Mais c'est la Roumanie qui saute aux yeux lorsqu'on examine les données de l'EFFIS concernant le pourcentage de la superficie du pays brûlée par les incendies. Environ 23 000 hectares sont brûlés en moyenne chaque année, tandis que pour 2025, ce chiffre s'élève à 123 000 hectares.
Là encore, les autorités expliquent ce phénomène par les conditions anormalement sèches et chaudes de propagation des incendies qui ont prévalu de février à mars. Depuis avril, les chiffres des surfaces brûlées en Roumanie se sont stabilisés.
"On peut avoir l'impression que toute l'Europe est en feu", déclare Sarah Carter, associée de recherche à Global Forest Watch. "Mais en fait, l'Europe du Nord résiste assez bien aux incendies".
Selon les données annuelles du GFW sur la perte de couvert végétal, seuls 3 % de la perte de couvert végétal en Europe l'année dernière étaient dus aux incendies ; la grande majorité était causée par la sylviculture.
Mais dans le sud de l'Europe, c'est une autre histoire. L'impact peut être dévastateur, avec des proportions énormes de perte de forêt causée par des incendies de forêt au Portugal, en Grèce et en Espagne au cours des dernières années.
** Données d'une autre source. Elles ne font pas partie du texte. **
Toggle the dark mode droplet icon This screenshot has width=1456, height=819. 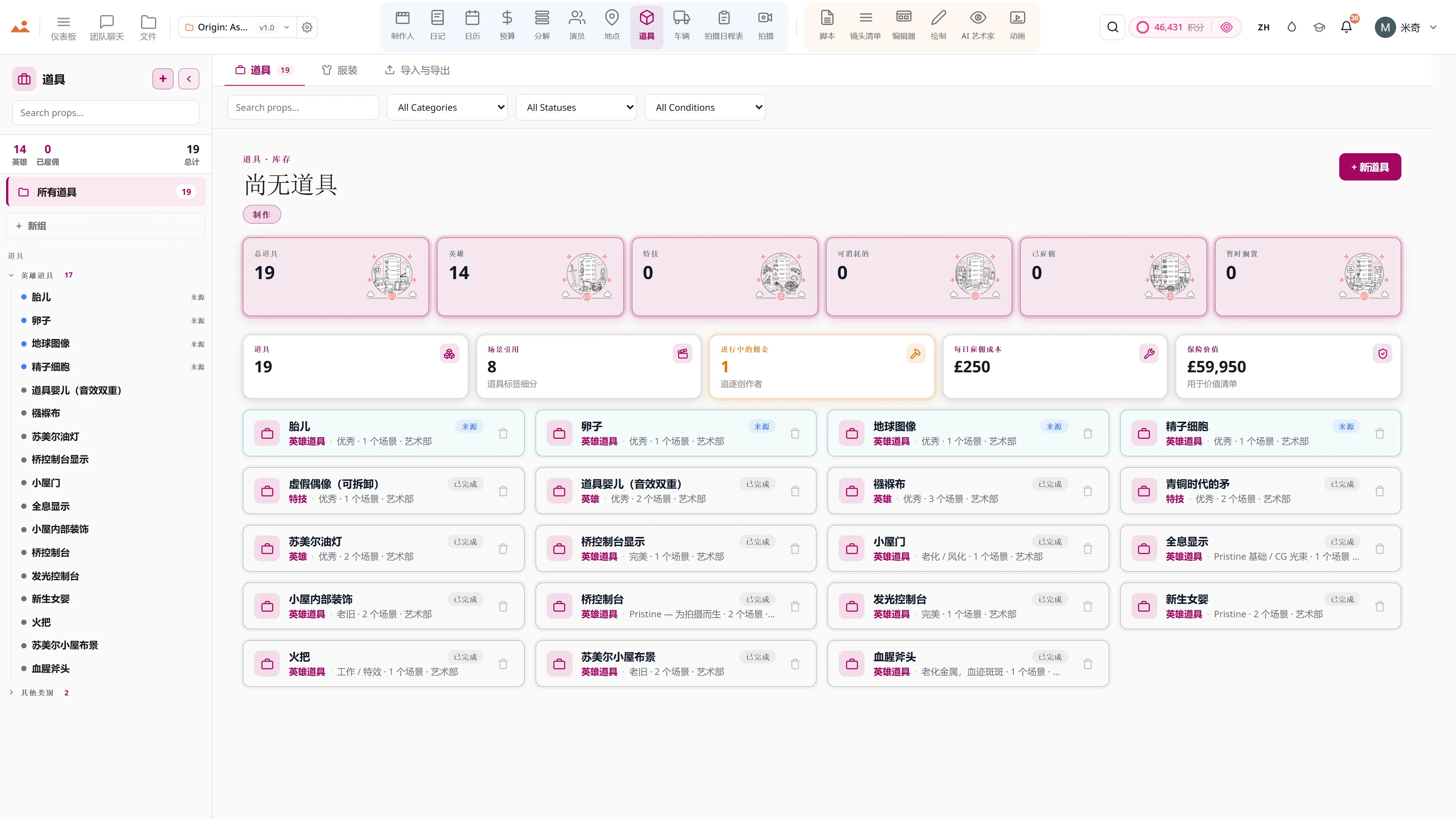[x=1291, y=27]
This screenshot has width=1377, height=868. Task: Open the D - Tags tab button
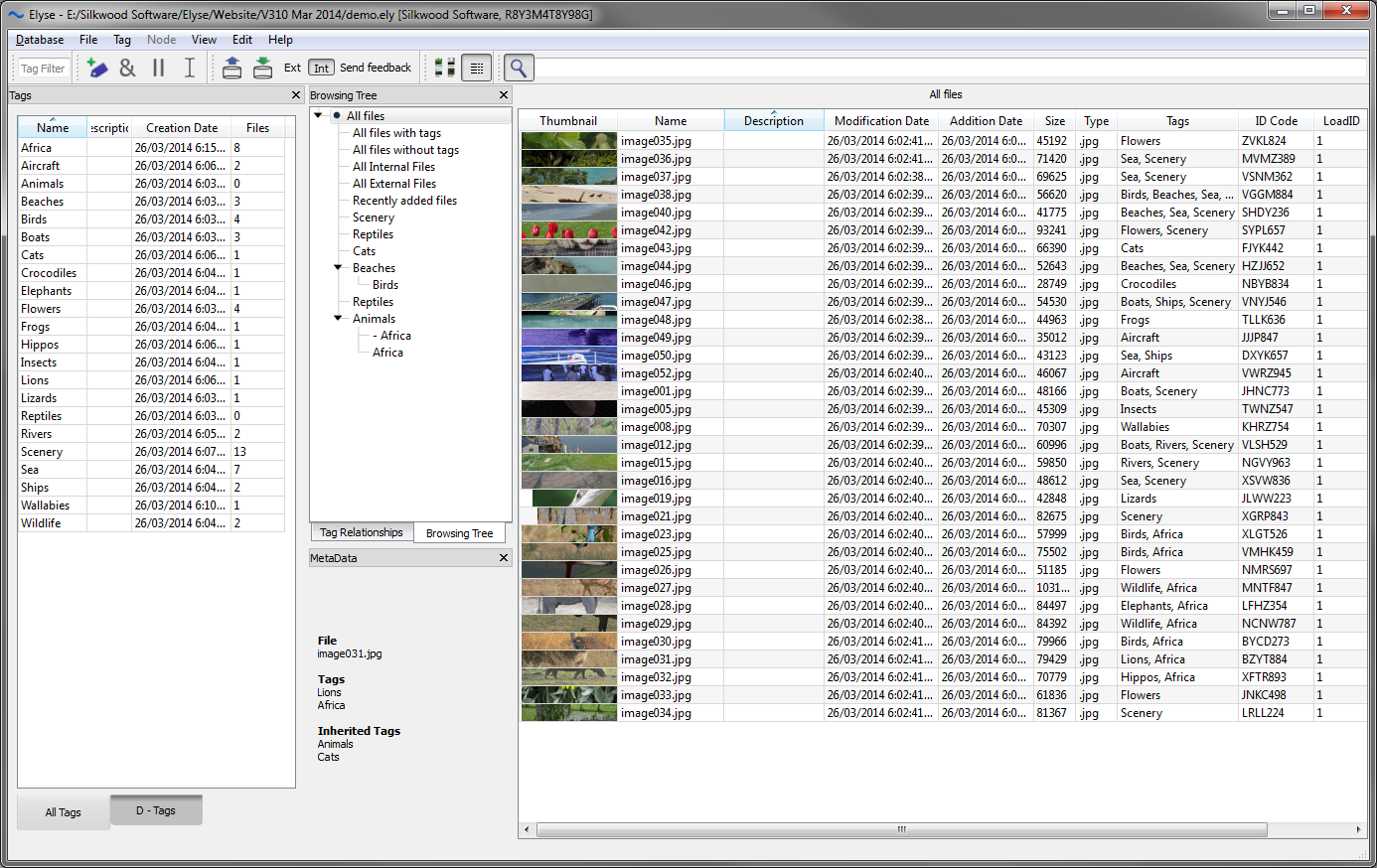(156, 810)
Certains incendies ne peuvent plus être combattus
Selon Sarah Carter, une meilleure gestion des forêts passe par l'adoption d'un modèle de mosaïque, avec différents niveaux de végétation, et par l'exclusion des espèces inflammables telles que l'eucalyptus. Le maintien de l'humidité dans le sol est essentiel, de même que la création de coupe-feu par l'élimination de tout matériau inflammable.
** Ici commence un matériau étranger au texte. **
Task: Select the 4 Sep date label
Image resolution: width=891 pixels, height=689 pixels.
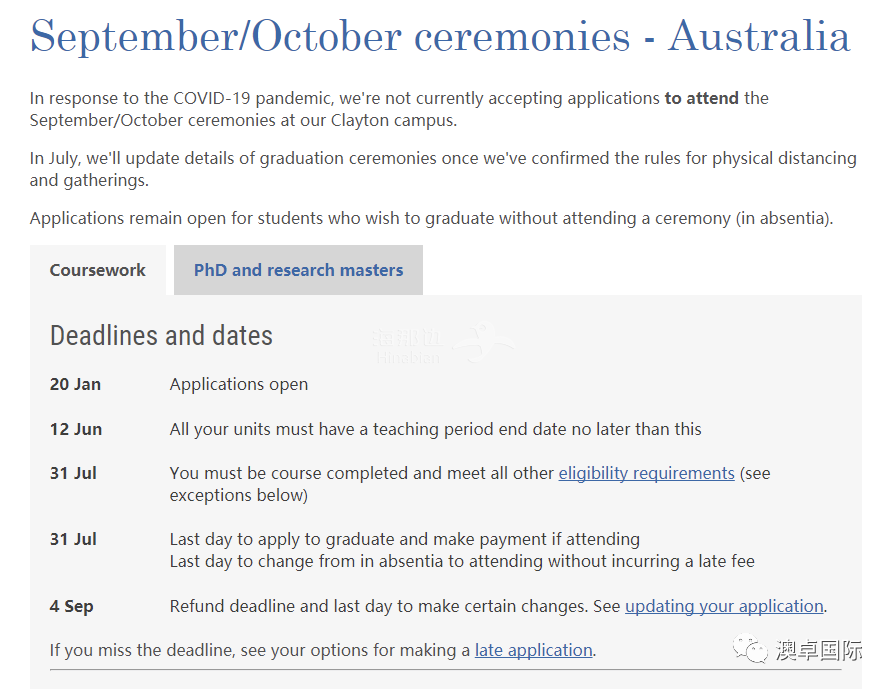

Mais dans certaines régions, la combinaison de conditions sèches et de vents forts signifie que "certains incendies ne pourront tout simplement pas être combattus".
Les systèmes d'alerte précoce sont donc essentiels pour assurer la sécurité des personnes. À l'aide des données de l'EFFIS, le Centre commun de recherche (CCR) de la Commission émet des alertes aux incendies, tandis que l'Observatoire mondial des forêts émet également des "alertes aux perturbations".
"Je ne m'attends pas à ce que la situation soit très différente de ce qu'elle est habituellement cet été", déclare l'associée de recherche. "Je pense donc que les gens doivent se préparer à une détérioration de la qualité de l'air, à des dangers pour leurs maisons, leurs moyens de subsistance et leurs entreprises, et que les touristes qui se rendent dans ces régions du sud doivent être conscients de la situation."